=== Provided records ===

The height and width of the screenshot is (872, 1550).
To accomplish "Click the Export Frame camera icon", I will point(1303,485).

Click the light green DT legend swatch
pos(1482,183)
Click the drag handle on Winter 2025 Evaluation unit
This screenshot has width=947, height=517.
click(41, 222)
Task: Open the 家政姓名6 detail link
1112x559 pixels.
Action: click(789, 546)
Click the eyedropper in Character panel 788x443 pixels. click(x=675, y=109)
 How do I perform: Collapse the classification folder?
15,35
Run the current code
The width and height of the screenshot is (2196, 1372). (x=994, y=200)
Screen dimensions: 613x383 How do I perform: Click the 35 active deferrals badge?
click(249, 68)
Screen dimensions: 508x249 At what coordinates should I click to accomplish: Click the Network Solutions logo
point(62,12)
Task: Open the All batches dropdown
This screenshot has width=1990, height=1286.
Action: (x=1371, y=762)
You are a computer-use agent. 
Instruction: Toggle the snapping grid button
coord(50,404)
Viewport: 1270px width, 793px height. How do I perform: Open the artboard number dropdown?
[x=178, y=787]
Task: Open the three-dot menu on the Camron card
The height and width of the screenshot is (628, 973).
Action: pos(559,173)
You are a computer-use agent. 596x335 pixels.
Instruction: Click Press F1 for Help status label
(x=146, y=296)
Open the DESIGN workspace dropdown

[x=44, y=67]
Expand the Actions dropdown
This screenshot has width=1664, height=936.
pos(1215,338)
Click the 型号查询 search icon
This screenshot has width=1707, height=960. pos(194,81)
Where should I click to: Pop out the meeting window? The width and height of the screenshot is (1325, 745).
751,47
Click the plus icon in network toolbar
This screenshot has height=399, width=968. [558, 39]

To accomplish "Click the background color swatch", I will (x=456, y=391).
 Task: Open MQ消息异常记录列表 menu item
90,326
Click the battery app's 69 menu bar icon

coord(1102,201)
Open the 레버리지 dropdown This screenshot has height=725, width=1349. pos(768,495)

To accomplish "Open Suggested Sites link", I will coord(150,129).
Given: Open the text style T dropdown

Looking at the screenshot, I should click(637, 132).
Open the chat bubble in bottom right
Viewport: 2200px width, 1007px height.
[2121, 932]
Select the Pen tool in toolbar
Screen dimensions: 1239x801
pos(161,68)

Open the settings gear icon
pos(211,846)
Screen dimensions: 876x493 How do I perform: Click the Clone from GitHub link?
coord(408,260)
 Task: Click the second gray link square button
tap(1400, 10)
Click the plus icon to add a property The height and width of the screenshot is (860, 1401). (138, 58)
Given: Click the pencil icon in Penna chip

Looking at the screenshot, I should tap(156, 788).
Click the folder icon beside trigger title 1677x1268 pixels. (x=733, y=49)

===

Problem ▸ Line count for the string "agent": please say how many lines in the entries above contain it, with no other words.

Result ▸ 2